> How to complete this task
After the line containing "You are a computer-use agent. 983x690 pixels.", copy nothing more; up to and including it, copy every line of the listing exactly from the first, leaving out the pictures.
####
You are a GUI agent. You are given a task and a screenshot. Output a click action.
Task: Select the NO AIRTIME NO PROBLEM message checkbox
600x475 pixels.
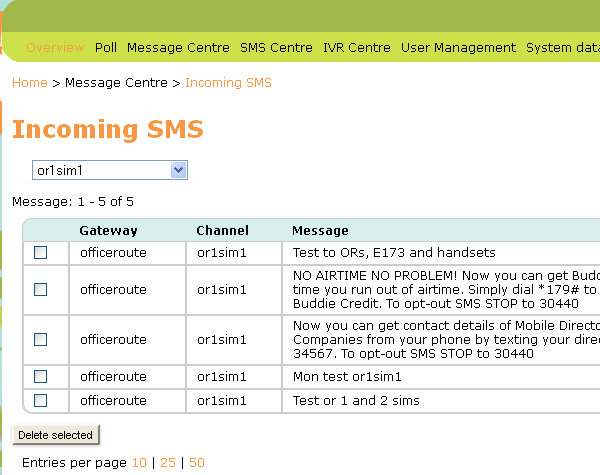[x=41, y=289]
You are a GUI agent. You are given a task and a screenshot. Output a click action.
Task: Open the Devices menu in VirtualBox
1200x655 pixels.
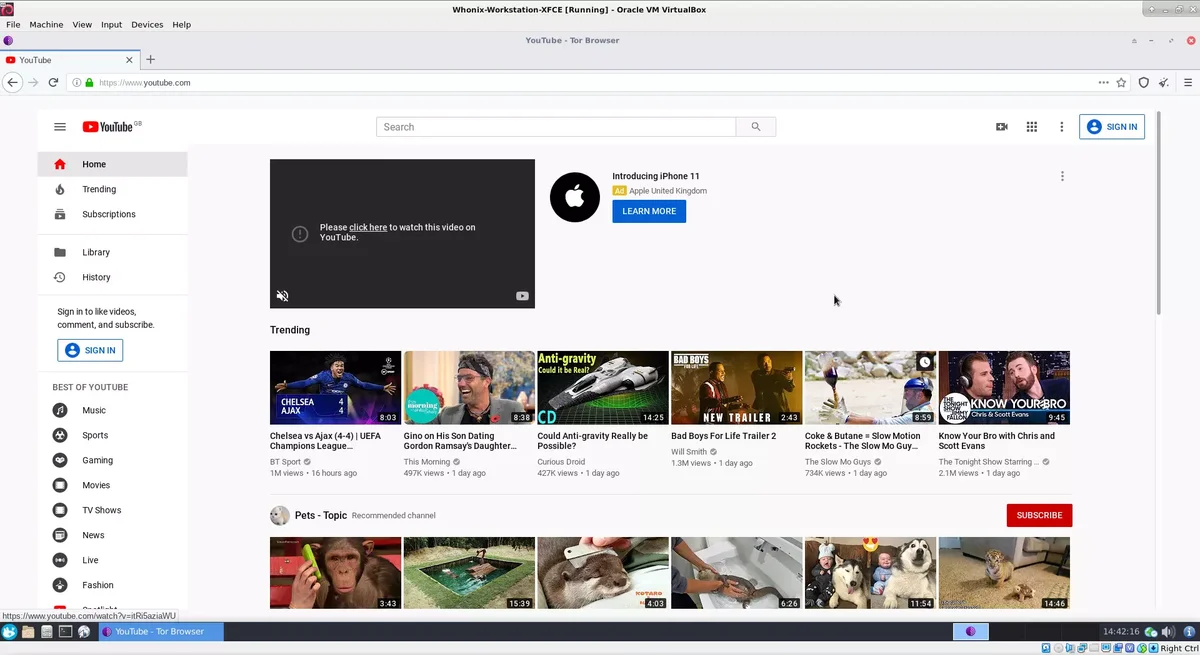pos(147,24)
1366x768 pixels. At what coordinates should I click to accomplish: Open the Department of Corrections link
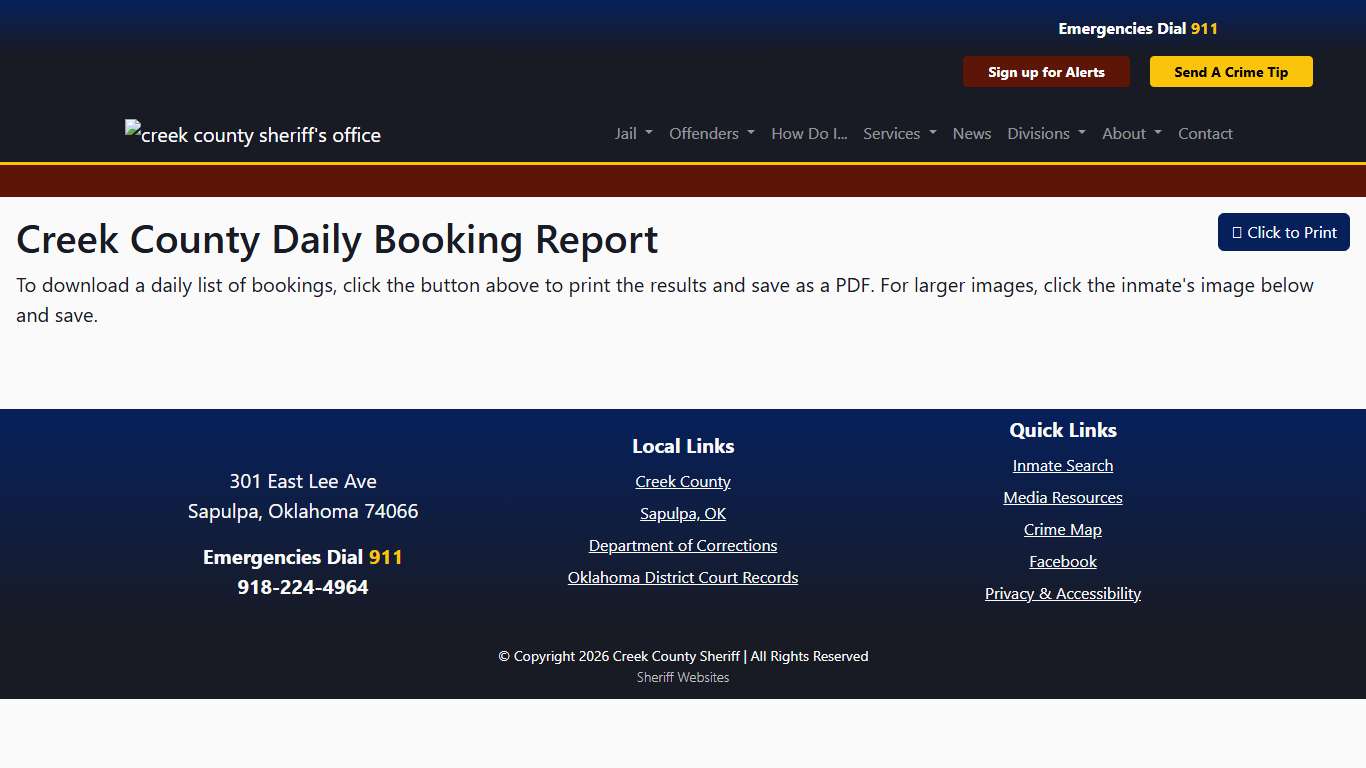[683, 545]
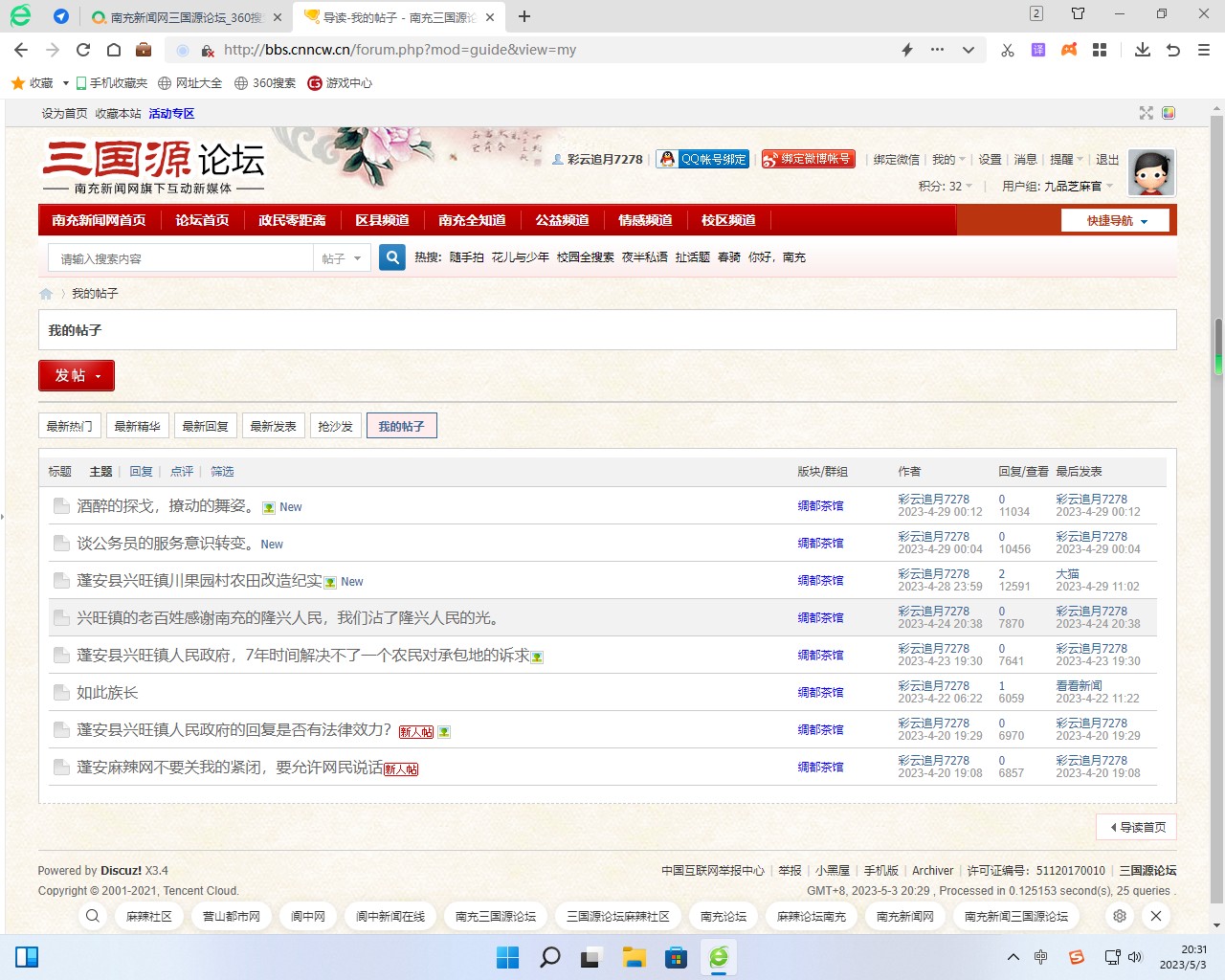Image resolution: width=1225 pixels, height=980 pixels.
Task: Expand the 快捷导航 dropdown
Action: 1115,220
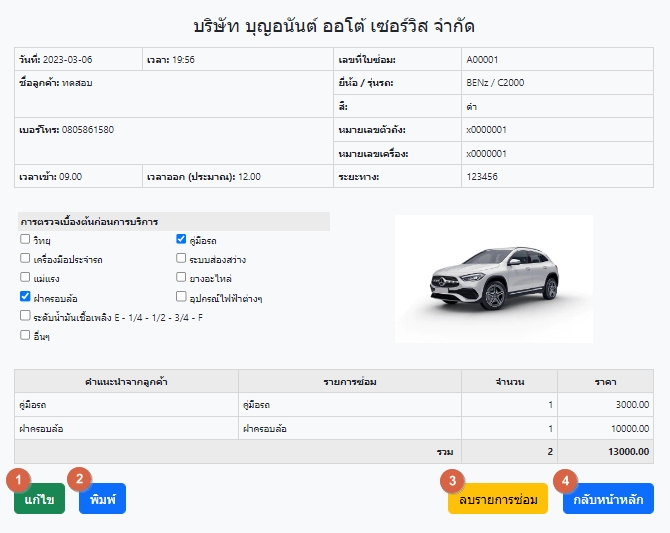Screen dimensions: 670x533
Task: Select the แม่แรง checkbox
Action: tap(25, 278)
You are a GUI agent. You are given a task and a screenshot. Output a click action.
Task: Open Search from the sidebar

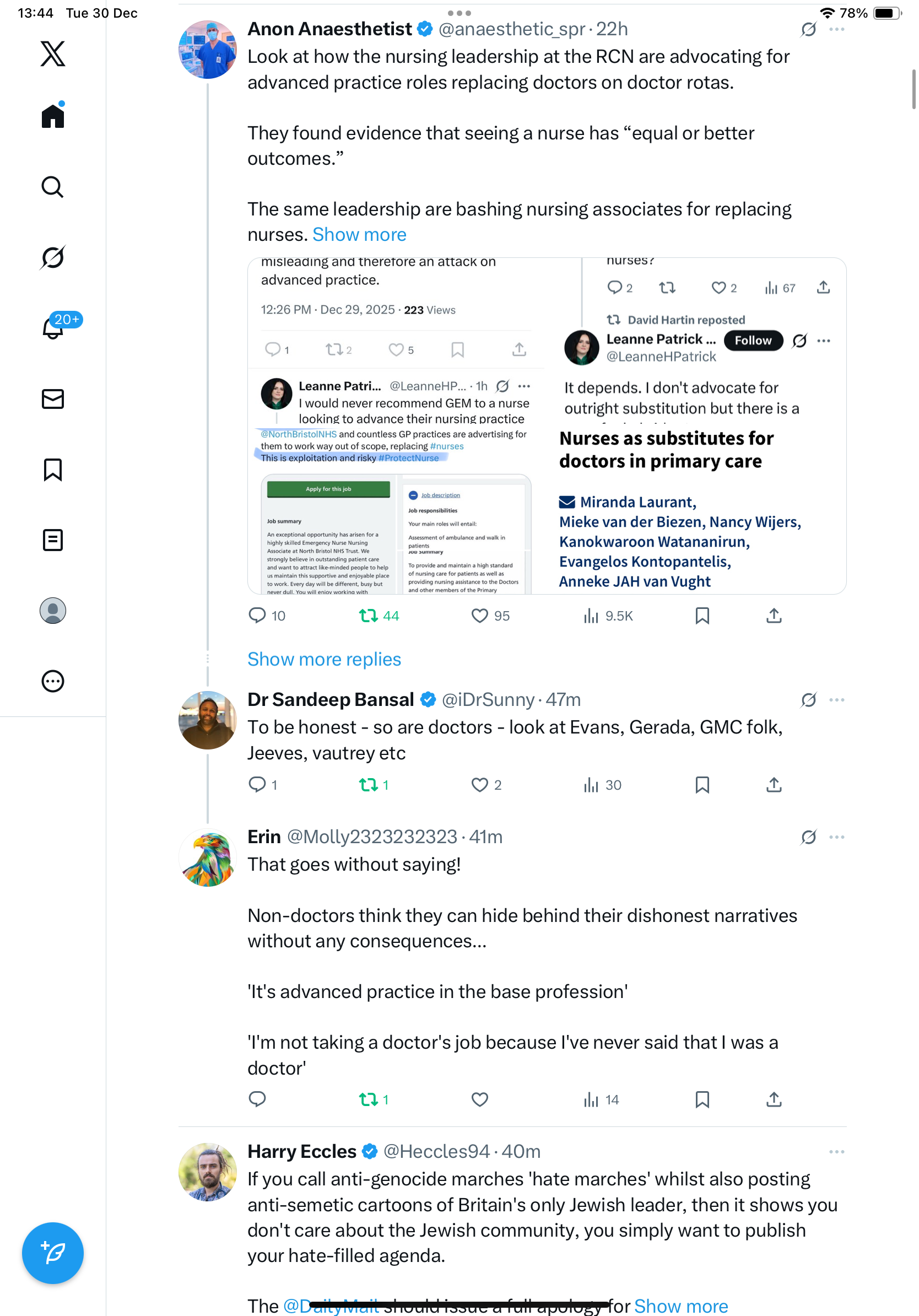tap(53, 187)
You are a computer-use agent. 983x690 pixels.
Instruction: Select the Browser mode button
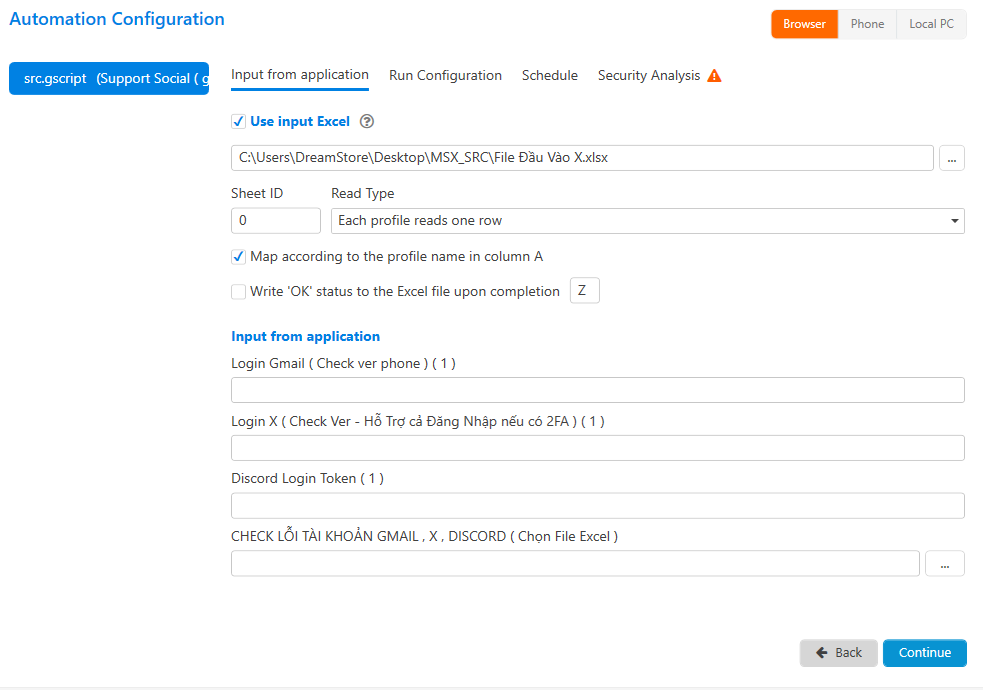point(804,24)
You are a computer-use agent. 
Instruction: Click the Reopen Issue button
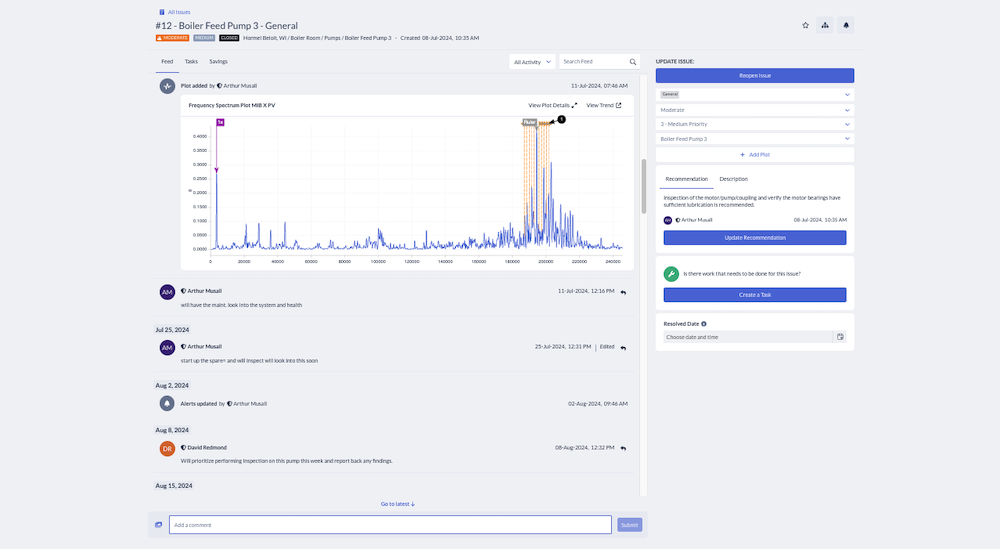pos(754,76)
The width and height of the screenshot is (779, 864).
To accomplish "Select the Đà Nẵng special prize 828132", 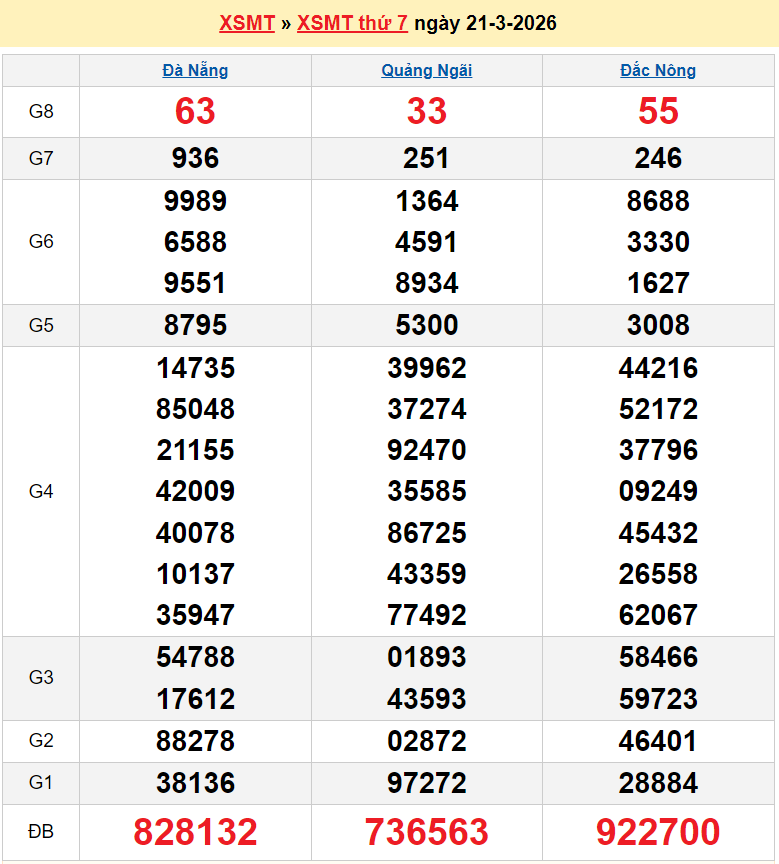I will pos(195,832).
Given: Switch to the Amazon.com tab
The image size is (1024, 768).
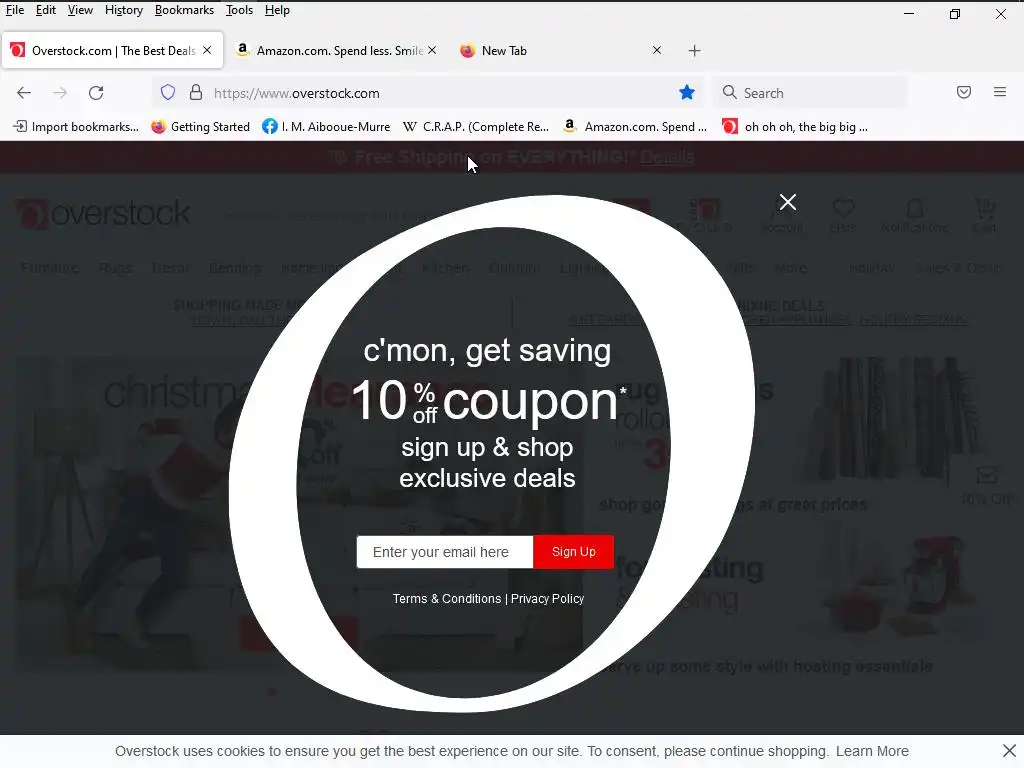Looking at the screenshot, I should [x=336, y=50].
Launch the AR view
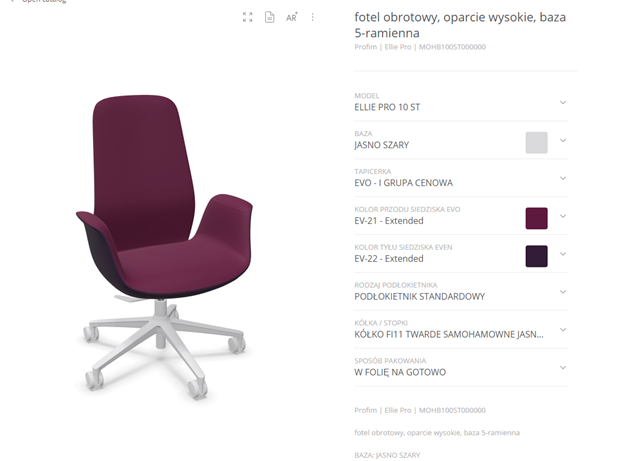The width and height of the screenshot is (628, 461). point(291,17)
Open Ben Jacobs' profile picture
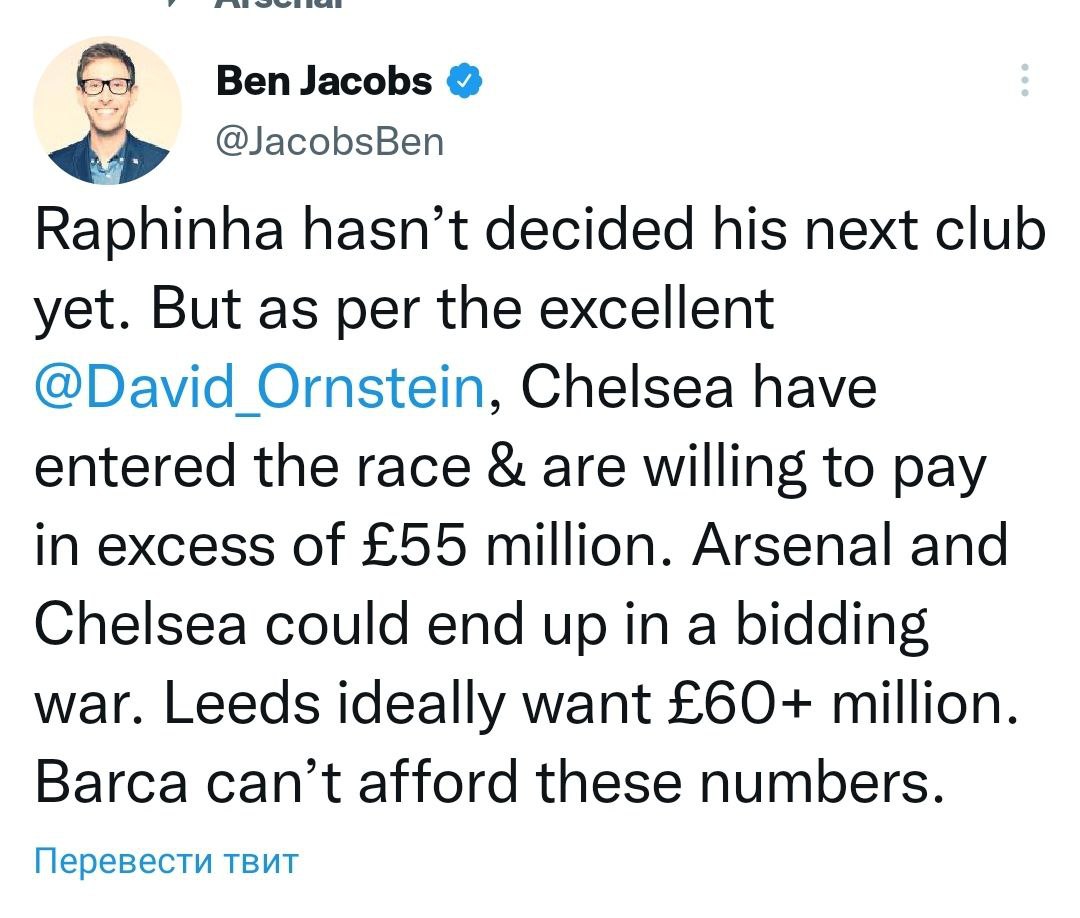 (107, 110)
####
> Response to this exercise
You are a GUI agent. You are given a task and a screenshot. Output a click action.
Task: Select the NO AIRTIME NO PROBLEM message checkbox
600x475 pixels.
[x=41, y=289]
You are a GUI agent. You are given a task and a screenshot. Output a click action.
Task: Open the Devices menu in VirtualBox
1200x655 pixels.
pos(147,24)
1366x768 pixels. At what coordinates should I click to accomplish: Open the Department of Corrections link
[683, 545]
Image resolution: width=1225 pixels, height=980 pixels.
Task: Expand the 快捷导航 dropdown
Action: 1115,220
Screen dimensions: 670x533
Task: Select the แม่แรง checkbox
Action: tap(25, 278)
You are a GUI agent. You are given a task and a screenshot. Output a click action.
Task: Open Search from the sidebar

tap(53, 187)
You are a computer-use agent. 983x690 pixels.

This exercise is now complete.